> **Material provided**
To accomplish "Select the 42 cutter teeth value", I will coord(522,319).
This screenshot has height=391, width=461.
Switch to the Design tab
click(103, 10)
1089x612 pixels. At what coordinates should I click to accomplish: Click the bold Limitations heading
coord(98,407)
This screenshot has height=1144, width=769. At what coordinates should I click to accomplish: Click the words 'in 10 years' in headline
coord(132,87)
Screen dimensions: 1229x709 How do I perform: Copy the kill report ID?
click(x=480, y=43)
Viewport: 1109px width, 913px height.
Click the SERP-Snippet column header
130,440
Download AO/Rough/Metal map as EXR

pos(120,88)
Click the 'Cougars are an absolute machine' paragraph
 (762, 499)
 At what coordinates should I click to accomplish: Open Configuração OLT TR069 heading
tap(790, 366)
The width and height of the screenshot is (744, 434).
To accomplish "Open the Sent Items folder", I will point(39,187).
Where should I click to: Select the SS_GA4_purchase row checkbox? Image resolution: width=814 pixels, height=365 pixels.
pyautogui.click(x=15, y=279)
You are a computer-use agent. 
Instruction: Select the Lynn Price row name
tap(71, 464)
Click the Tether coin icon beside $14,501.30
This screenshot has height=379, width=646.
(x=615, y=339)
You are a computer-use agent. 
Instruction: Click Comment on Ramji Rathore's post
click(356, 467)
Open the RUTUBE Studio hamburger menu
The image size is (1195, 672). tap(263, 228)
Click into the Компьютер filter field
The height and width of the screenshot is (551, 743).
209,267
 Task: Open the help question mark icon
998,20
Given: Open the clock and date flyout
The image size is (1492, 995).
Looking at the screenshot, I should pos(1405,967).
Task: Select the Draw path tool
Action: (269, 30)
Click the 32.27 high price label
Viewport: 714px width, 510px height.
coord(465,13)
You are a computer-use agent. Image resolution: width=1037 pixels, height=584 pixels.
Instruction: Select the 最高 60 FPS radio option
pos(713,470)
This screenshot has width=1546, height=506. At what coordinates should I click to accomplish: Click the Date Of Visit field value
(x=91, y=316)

> **Exercise aim**
Write everything from the line containing "Where should I" down to the line containing "click(356, 467)" as a CSV with two columns, instruction and action. Give one line per row, putting the row's text and its answer each in a single quoted field, with line breaks replaced by spaces.

> **Response for this exercise**
instruction,action
"Where should I click to: Select the SS_GA4_purchase row checkbox? Image resolution: width=814 pixels, height=365 pixels.","pyautogui.click(x=15, y=279)"
"You are a computer-use agent. Instruction: Select the Lynn Price row name","tap(71, 464)"
"Click the Tether coin icon beside $14,501.30 This screenshot has height=379, width=646.","(x=615, y=339)"
"You are a computer-use agent. Instruction: Click Comment on Ramji Rathore's post","click(356, 467)"